Not much is known about Branson Haas, but that may well have been his choice. He was a modest man, I'd guess, and maybe shy in the bargain. One can easily imagine the inner glow he experienced whenever he rejected an offer for his hemlocks, and the kick he got whenever someone called him a crotchety old man who stood in the way of progress.

ABOUT MY STAY
in Clarksburg I will be brief. For starters, it has the biggest mall in West Virginia. Two major highways, U.S. 50 and Interstate 79, converge there with predictable results. The FBI's Criminal Justice Information Services Division, a warehouse for fingerprints, is in Clarksburg, as is the National Instant Criminal Background Check System, which lets gun dealers weed out undesirables.

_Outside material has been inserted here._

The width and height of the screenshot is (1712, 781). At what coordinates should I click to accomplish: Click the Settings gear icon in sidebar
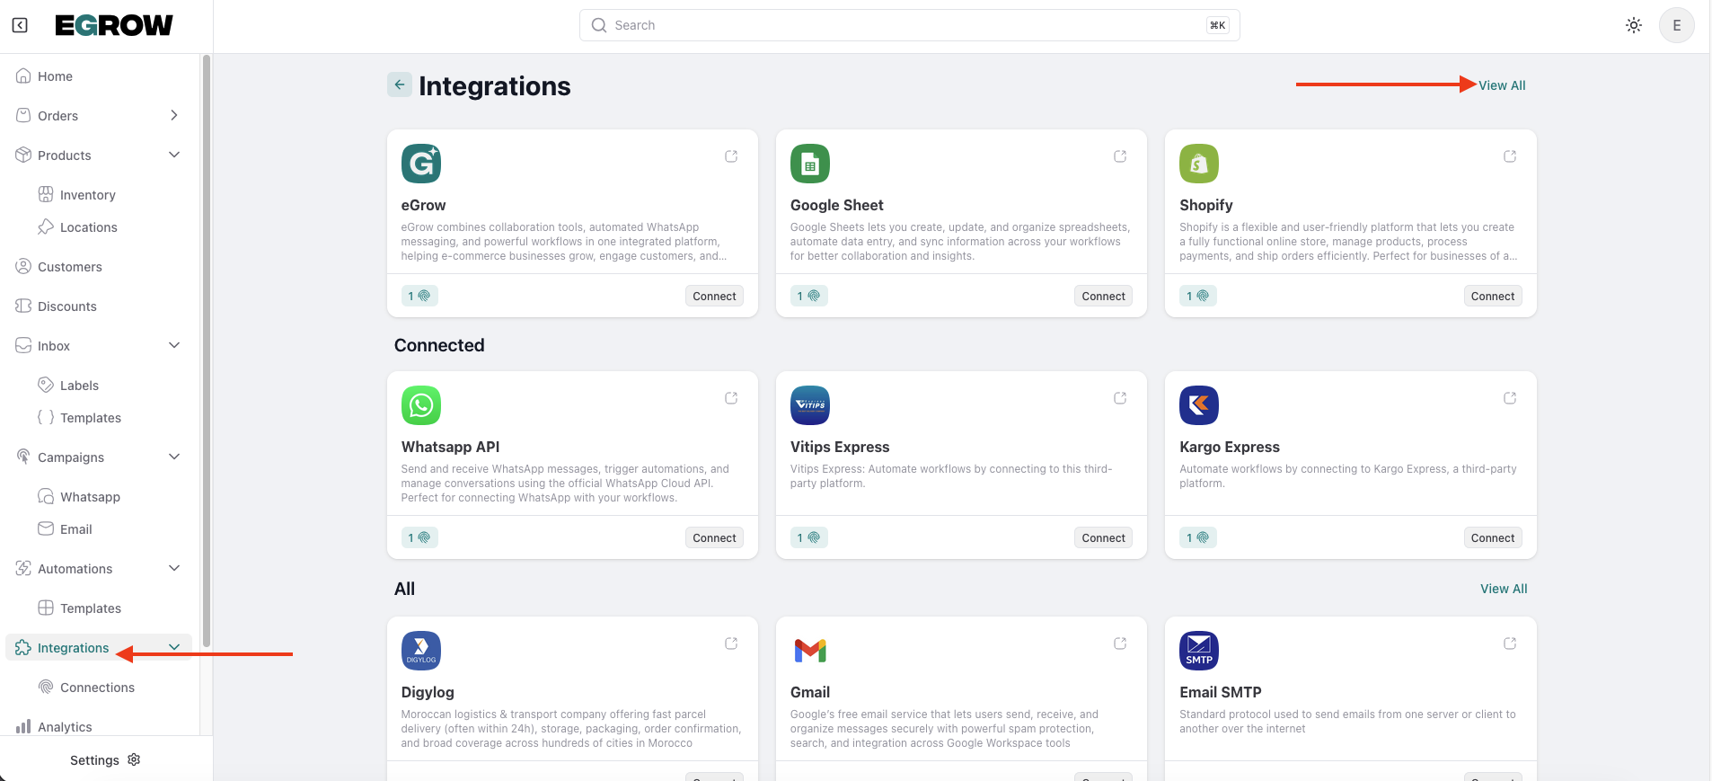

The historic district—the city when it
was
still a city—has some fine examples of Renaissance Revival and neo-Romanesque architecture, but nobody goes downtown in the evening anymore. I did, not knowing any better, and communed with the ghosts of commerce past. The buildings were as sturdy and stocky as fullbacks, but they'd been benched, at least for the time being.

For dinner, I tried a Mexican place. A busboy brought chips and salsa and asked, “Drink?” His English was severely constricted, a newbie from Michoacán or Cuernavaca. The right answer was “margarita,” of course, but the margaritas in such restaurants are always weak, watery substitutes for the real item, although people still swallow them by the pitcher for the sheer ethnic frivolity.

“White wine,” I said.

The busboy stared at me. “Whine?” He was puzzled, taxed beyond endurance. “Whine?” he repeated, then scurried away.

A grinning waiter soon appeared with a water glass filled to the top with a dark, yellowish liquid.

“What's that?”

“Your whine, señor.”

To be fair, the chicken tacos weren't bad, but I dared not sip the whine. At my motel, I watched a stupid movie about an invasion from outer space, suffered a miserable spasm of loneliness, couldn't believe I wouldn't see Imelda for another month, cursed John Steinbeck and his dog, and fell asleep.

ON MY WAY
to Parkersburg, I took a leisurely detour to Harrisville, the largest town in Ritchie County. Auburn, Pullman, and Cairo—pronounced Care-o—all have fewer than four hundred residents, but Harrisville has nearly a thousand, enough to support Berdine's Five & Dime, the oldest dime store in West Virginia, for the past one hundred years.